La battaglia di Aboukir che cagionava tanta gioia a Napoli aveva un immenso rimbombo in tutta Europa.
Coloro che non avevano visto
partire con timore la flotta da Tolone, avevanla vista sciogliere le vele
almeno con curiosità. Infatti il mondo intero, Oriente ed Occidente, era
interessato al gran mistero.
La curiosità cangiossi in
meraviglia, e questa in ammirazione quando seppe che nel passare, e mercè un
colpo di mano, Bonaparte erasi impadronito dell'Isola di Malta, giudicata fino
a quel momento come imprendibile; poi giunse la nuova dello sbarco ad Alessandria,
quindi quella della vittoria delle Piramidi.
L'eco delle Alpi aveva già
fatto grande il nome di Bonaparte, quello del Nilo facevalo immenso, e gli dava
qualche cosa di sacro, dandogli un certo che di antico. I più strani propositi
circolavano nelle riunioni, e per quanto fossero incredibili essi trovavano chi
credevali. Dicevasi che Bonaparte stava per traversar la Siria, facendo al
rovescio il cammino di Alessandro, per gettarsi sopra Costantinopoli, d'onde
sarebbe tornato per la via di Vienna, a meno che non fosse stato attirato dalle
Indie, come Alessandro. Aboukir senza distruggere il prestigio che attaccavasi
all'eroe di Arcole e di Rivoli, che avea trovato la vittoria fedele al convenio
che aveale dato sulle sponde del Nilo, tolse almeno alle sue future operazioni
la poesia dell'inaspettato. L'armata francese, senza flotta, era un uccello cui
il piombo del cacciatore aveva bruciato le ali. Bonaparte condannato ormai ad
una crociata del genere di quella di San Luigi, era ridotto a fondare ai piedi
del Mokattan una specie di impero dei Califfi e non aveva più nemmeno la
facoltà di tornare in Francia.
Era quello il momento di far
pagare caro alla Francia, priva del suo arcangelo dalla spada di fuoco, le
umiliazioni a cui da quattro anni ella avea sottoposto l'Europa.
Il congresso di Radstadt
inutilmente riunito da due o tre mesi nulla decideva, nè per la pace, perchè
l'Austria avea pena a lasciare le sue provincie del Reno senza un compenso in
Italia, nè per la guerra, perchè quantunque essa potesse contare
sull'Inghilterra e sulla Russia, era ancora anelante ed indebolita da una
lotta, nella quale aveva perduto il suo sangue più puro.
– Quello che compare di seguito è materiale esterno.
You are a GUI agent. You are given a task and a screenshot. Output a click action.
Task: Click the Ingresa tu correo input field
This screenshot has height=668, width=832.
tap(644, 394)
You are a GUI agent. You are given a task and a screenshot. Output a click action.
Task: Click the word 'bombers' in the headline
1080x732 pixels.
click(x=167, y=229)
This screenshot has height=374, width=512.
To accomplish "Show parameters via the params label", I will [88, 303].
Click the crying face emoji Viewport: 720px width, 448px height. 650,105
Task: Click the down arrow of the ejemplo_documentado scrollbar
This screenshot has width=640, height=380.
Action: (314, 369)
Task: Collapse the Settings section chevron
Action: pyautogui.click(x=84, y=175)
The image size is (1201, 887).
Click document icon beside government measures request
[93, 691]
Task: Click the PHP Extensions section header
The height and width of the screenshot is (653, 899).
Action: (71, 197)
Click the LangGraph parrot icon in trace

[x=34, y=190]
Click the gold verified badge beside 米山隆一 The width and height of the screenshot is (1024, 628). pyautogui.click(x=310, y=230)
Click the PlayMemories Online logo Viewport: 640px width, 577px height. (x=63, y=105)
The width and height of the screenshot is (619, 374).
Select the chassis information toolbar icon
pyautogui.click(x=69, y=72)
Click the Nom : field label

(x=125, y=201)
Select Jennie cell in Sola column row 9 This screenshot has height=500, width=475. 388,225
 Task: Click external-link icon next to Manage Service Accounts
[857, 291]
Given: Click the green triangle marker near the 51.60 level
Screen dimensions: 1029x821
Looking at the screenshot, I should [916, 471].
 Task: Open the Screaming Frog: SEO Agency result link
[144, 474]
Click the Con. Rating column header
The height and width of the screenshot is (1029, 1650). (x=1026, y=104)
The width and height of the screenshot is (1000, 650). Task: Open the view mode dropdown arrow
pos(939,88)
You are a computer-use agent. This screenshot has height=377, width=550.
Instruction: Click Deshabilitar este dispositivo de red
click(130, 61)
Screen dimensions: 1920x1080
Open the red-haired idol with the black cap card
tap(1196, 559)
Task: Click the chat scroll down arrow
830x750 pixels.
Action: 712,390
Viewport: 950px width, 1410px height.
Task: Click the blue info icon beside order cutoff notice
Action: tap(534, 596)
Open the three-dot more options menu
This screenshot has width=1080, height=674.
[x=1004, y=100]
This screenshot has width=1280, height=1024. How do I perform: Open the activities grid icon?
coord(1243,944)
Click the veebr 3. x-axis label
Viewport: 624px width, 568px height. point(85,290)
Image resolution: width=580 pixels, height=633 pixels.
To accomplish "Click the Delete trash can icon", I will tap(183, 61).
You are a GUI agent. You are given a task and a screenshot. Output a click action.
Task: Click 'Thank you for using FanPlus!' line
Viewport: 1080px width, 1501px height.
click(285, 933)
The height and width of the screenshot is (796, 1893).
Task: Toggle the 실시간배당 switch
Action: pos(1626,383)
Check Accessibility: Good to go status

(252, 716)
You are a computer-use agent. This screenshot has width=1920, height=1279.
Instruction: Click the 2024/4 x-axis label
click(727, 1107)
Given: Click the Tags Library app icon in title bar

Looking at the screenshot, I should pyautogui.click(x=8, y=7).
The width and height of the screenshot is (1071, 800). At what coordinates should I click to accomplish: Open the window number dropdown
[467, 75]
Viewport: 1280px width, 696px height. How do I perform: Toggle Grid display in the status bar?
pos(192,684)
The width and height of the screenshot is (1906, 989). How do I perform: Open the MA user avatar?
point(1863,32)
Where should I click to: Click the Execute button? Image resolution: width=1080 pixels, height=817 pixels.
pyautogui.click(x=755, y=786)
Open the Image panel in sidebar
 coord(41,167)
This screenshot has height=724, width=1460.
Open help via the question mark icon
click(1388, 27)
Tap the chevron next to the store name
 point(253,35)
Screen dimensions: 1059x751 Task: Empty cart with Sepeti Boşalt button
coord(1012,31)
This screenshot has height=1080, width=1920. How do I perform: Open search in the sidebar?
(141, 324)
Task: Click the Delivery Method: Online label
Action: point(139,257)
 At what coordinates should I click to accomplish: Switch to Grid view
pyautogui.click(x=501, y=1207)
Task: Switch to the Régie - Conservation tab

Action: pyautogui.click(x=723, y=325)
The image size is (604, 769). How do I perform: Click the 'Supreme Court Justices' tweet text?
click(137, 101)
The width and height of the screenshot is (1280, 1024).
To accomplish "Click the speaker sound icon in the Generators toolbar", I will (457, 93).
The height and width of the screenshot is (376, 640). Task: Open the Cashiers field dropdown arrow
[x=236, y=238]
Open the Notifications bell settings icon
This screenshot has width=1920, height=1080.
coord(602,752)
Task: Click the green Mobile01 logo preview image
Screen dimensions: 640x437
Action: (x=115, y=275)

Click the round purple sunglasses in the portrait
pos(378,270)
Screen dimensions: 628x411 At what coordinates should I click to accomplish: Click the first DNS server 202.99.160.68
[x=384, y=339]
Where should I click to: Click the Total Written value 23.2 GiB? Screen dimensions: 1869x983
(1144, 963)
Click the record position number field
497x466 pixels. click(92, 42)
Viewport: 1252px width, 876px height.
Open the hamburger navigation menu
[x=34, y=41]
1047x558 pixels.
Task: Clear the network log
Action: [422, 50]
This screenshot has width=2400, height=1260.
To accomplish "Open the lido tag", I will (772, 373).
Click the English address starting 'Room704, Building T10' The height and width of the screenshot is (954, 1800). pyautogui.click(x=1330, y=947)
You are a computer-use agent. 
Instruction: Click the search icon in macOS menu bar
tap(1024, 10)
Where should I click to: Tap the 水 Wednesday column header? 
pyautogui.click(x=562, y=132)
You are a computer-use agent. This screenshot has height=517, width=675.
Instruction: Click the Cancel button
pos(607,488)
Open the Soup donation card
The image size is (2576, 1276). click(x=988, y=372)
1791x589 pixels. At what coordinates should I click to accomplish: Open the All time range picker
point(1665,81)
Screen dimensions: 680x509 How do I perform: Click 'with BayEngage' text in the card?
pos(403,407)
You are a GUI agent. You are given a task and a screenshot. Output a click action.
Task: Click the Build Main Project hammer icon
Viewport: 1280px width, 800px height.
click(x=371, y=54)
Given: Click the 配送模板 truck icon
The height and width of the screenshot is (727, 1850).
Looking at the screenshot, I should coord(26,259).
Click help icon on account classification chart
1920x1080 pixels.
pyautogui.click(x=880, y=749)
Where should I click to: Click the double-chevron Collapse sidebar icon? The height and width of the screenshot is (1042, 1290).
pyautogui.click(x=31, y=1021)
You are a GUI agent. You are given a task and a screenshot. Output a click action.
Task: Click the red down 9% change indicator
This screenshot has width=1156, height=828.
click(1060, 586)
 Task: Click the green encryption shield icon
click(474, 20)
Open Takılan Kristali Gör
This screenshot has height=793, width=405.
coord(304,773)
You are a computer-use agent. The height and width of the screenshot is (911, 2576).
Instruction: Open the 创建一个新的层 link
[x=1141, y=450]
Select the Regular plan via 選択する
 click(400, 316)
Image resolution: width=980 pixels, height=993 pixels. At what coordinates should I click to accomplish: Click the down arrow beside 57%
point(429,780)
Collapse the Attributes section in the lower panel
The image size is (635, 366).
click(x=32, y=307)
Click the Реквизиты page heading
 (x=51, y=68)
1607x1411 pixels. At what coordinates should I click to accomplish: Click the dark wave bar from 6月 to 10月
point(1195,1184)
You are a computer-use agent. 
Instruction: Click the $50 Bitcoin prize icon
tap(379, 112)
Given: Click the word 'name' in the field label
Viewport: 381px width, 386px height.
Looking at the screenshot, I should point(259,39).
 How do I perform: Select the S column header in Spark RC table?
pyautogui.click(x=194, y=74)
La Prussia, la quale aveva
tutto a guadagnar dall'indebolimento dell'Austria, era troppo contenta della
sua neutralità per intervenire nella lotta: contentavasi di stare in guardia,
con le sue armate schierate in cordone sanitario ed aveva ricevuto se non con
entusiasmo, almeno con riconoscenza, il nostro ambasciatore Sieves, malgrado il
suo nome significativo.
Il re di Piemonte spinto
dalla corte di Napoli esitava. Principe religioso, egli aveva scrupoli a causa
del trattato di alleanza che legavalo al governo della repubblica, ma gli si
faceva dire dai suoi preti, spinti da quelli di Roma e di Napoli che la fede
promessa agli atei ed agli eretici non impegnava a nulla, e ch'era lecito
assassinar fin l'ultimo di quegli uomini che avevano rovesciato il papa e lo
ritenevano captivo.
Sola, la corte di Napoli,
forte della presenza di Nelson vincitore, il quale spingeva alla guerra ‑
sola la corte di Napoli, vale a dire Carolina, Emma Lyonna ed Acton, erano per
una lotta immediata. Essa voleva che i Piemontesi si sollevassero alle spalle
dell'armata che custodiva la Cisalpina, ed i Toscani alle spalle di quella che
stava a Roma. I Napolitani avrebbero profittato dell'occasione per attaccar di
fronte l'armata di Roma, mentre che gli Austriaci anche di fronte avrebbero
assalita quella della Cisalpina. Presi così tra i Piemontesi, gli Austriaci, i
Toscani ed i Napolitani, i Francesi dovrebbero tutti morder la polvere in
Italia, poichè gl'Inglesi chiudevano loro il mare.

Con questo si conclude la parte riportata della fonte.